How to become rich? How to make a million dollars fast? Are you looking for answers to these questions online? There are hundreds of books on how to get rich fast and how to become a millionaire. A common advice you get in all good investment books is to stay invested for the long term and witness the magic of compounding.
When you invest money, its impact will not be immediately visible, but its growth will be evident as time passes. This shows that patience is the key in investing. Only patient investors reap the benefits of investing and witness the magic of compounding. With a little discipline and the power of compounding, you can easily increase your money manifold. Have you ever wondered how long it takes to make a million dollars? The answer depends on how much you invest and the returns you get from your investment. But earning a million dollars isn't as hard as you might think.
How to use compounding to become a millionaire?
Compounding allows your initial investment to earn a return, which is then reinvested over time to generate more income. By investing this return over and over again over the same investment period, compounding helps to significantly increase the value and profitability of your investment.
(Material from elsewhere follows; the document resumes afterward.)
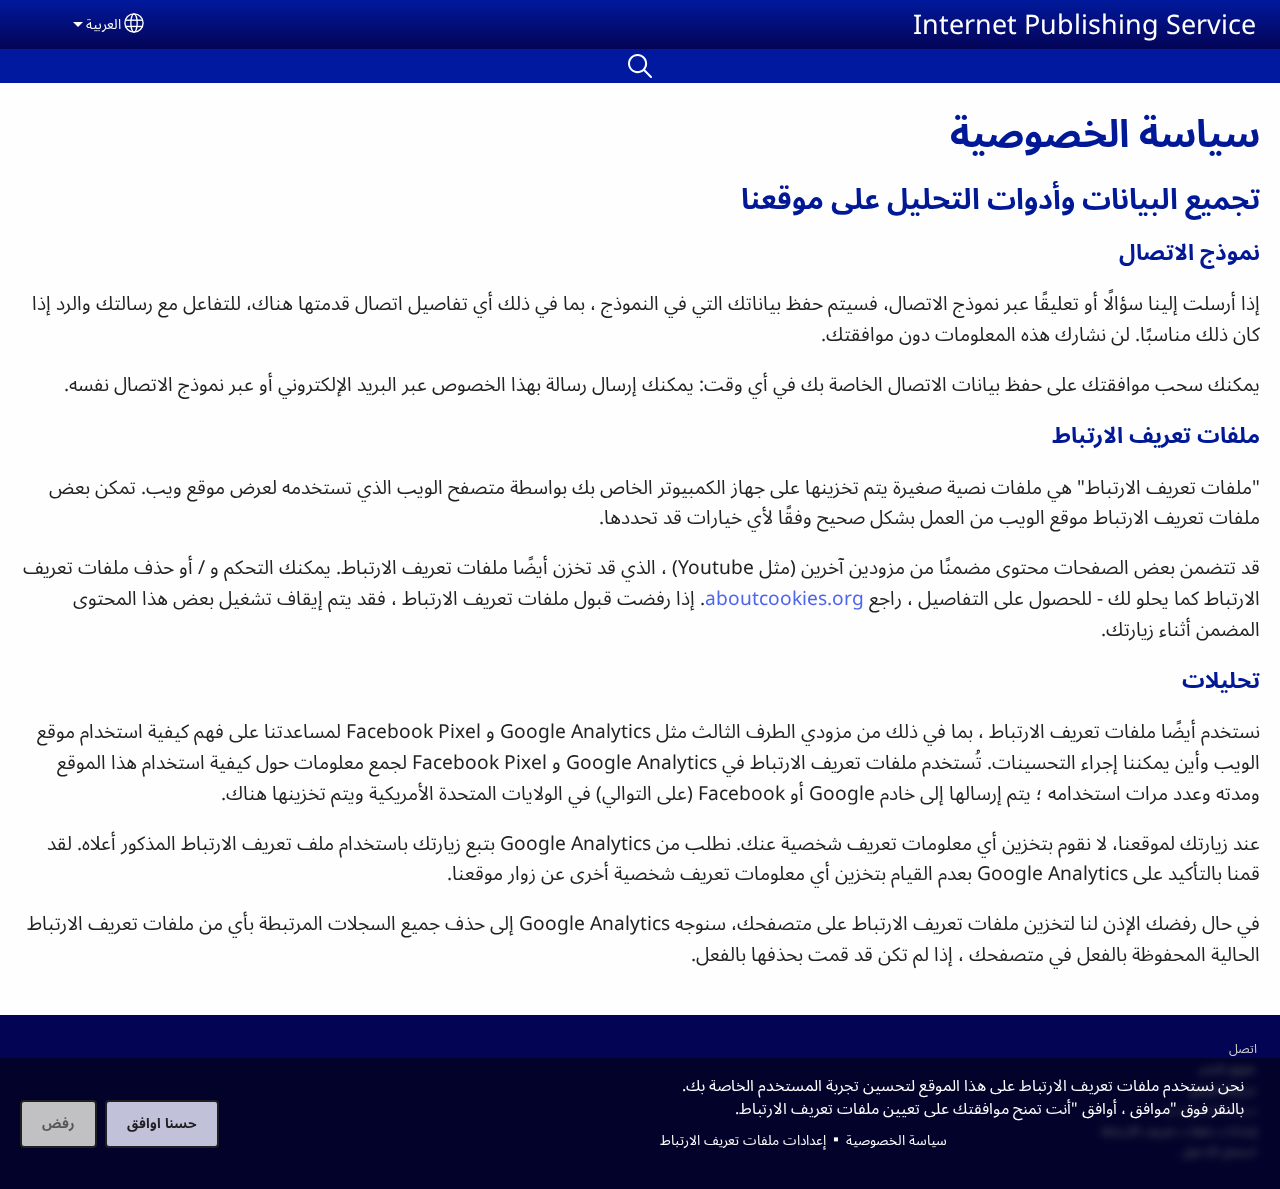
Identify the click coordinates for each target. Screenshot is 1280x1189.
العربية (103, 23)
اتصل (1243, 1048)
How does the 8-4-3 rule work?
By following the 8-4-3 rule of compounding, you can help your money grow faster. Let's take an example of how this rule grows money: Suppose you invest Rs 20,000 every month in an instrument that pays 12% interest per annum. If this is added annually, you will get Rs 32 lakh in eight years. If the first 32 lakhs are made in 8 years, then the next 32 lakhs are made in just 4 years at the same interest rate. Thus, at the end of 12 years, if you invest Rs 20,000 per month in an investment instrument, you will get Rs 64 lakh. With the continuation of the investment of Rs 20,000 per month and this amount remaining for another 3 years, the corpus will be Rs 1 crore.
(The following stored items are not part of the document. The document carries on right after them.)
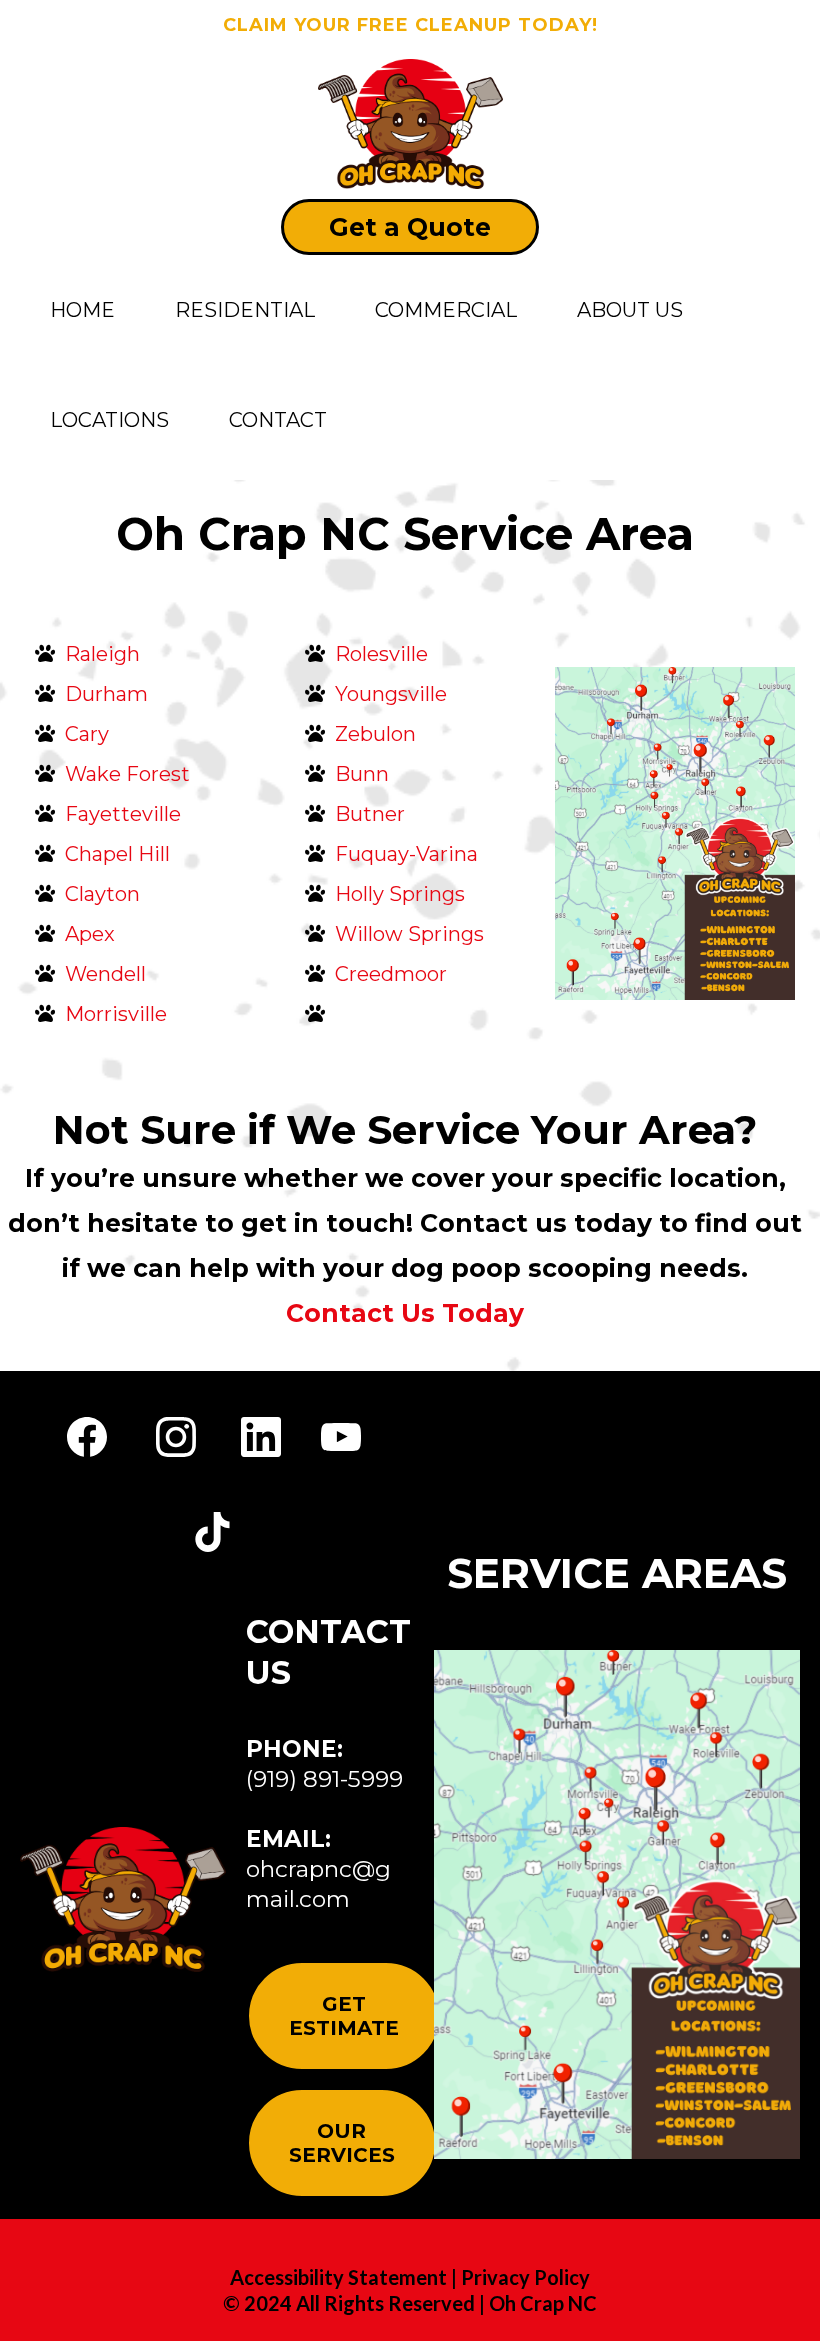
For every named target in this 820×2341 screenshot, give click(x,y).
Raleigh (102, 654)
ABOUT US (630, 310)
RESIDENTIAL (245, 310)
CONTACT (278, 420)
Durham (106, 694)
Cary (87, 734)
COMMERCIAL (446, 310)
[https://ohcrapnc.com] (410, 122)
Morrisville (116, 1014)
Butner (370, 814)
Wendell (105, 974)
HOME (82, 310)
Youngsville (391, 694)
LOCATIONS (109, 420)
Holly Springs (400, 894)
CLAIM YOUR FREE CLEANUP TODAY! (410, 25)
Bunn (362, 774)
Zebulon (375, 734)
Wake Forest (127, 774)
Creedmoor (391, 974)
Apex (90, 934)
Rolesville (381, 654)
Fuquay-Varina (406, 854)
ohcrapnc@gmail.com (318, 1884)
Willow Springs (409, 934)
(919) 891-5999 (324, 1779)
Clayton (102, 894)
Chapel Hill (117, 854)
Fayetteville (123, 814)
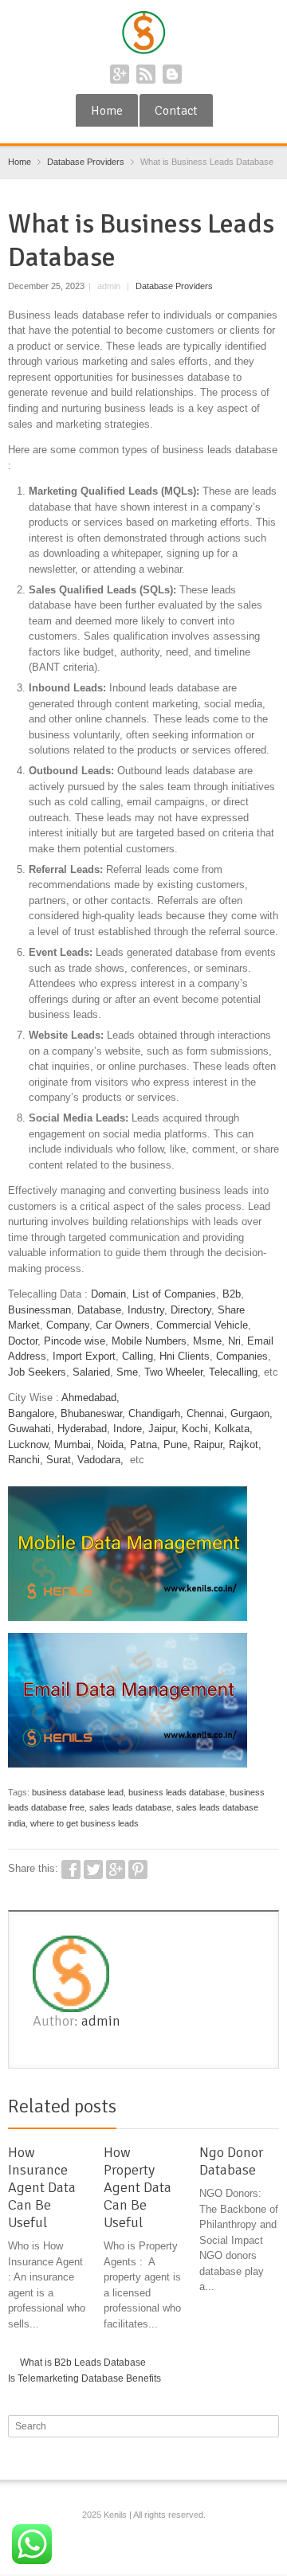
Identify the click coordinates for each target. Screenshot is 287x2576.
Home (107, 111)
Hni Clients (184, 1356)
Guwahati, (31, 1429)
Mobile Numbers (149, 1341)
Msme (207, 1341)
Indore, (129, 1429)
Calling (137, 1356)
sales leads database (130, 1807)
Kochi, (196, 1429)
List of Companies (174, 1294)
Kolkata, (233, 1429)
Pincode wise (74, 1341)
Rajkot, (245, 1444)
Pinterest (137, 1869)
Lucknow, (29, 1444)
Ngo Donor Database (231, 2161)
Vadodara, (100, 1460)
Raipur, (210, 1444)
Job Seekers (37, 1372)
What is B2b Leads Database (83, 2362)
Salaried (91, 1372)
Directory (191, 1310)
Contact (176, 111)
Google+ (119, 74)
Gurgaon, (251, 1413)
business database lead (78, 1792)
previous (252, 2109)
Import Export (84, 1356)
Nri (234, 1341)
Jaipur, (163, 1429)
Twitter (93, 1869)
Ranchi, (25, 1460)
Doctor (22, 1341)
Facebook (71, 1869)
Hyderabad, (83, 1429)
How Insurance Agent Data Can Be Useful (42, 2187)
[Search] (268, 2426)
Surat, (60, 1460)
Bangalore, (32, 1413)
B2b (231, 1294)
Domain (108, 1294)
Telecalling (233, 1372)
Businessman (39, 1310)
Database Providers (174, 286)
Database (99, 1310)
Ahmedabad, (90, 1397)
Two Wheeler (173, 1372)
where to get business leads (84, 1823)
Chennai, (207, 1413)
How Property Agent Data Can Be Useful (137, 2187)
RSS (145, 74)
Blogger (172, 74)
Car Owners (123, 1325)
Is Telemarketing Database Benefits (84, 2378)
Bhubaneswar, (93, 1413)
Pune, (177, 1444)
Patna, (145, 1444)
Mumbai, (74, 1444)
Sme (127, 1372)
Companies (242, 1356)
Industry (146, 1310)
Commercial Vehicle (202, 1325)
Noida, (113, 1444)
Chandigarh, (155, 1413)
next (270, 2109)
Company (67, 1325)
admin (100, 2021)
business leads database (176, 1792)
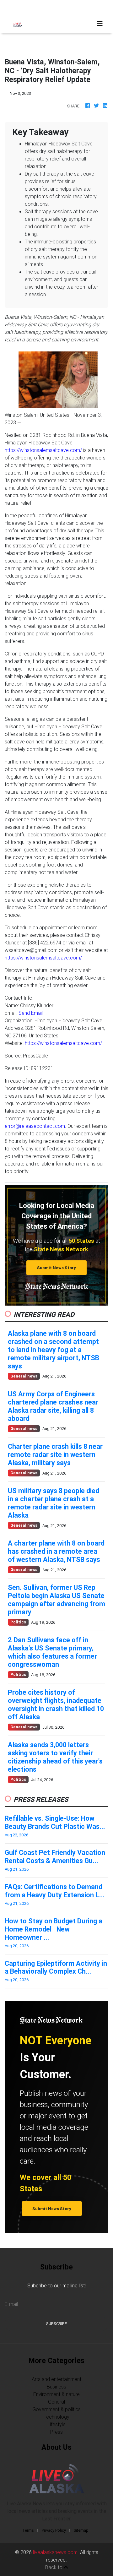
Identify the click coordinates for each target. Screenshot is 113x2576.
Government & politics (56, 2409)
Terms (28, 2530)
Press (56, 2432)
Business (56, 2386)
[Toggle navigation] (100, 24)
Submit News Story (56, 1267)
You can follow this growth pattern for your investment:
Initial Growth (Years 1-8) Steady growth in your investment over the first eight years.
Accelerated Growth (Years 9-12) Over the next four years, your investment achieves similar growth to what it achieved in the first eight years.
Exponential Growth (Years 13-15) In the last three years, your investment is again experiencing growth compared to the previous four years.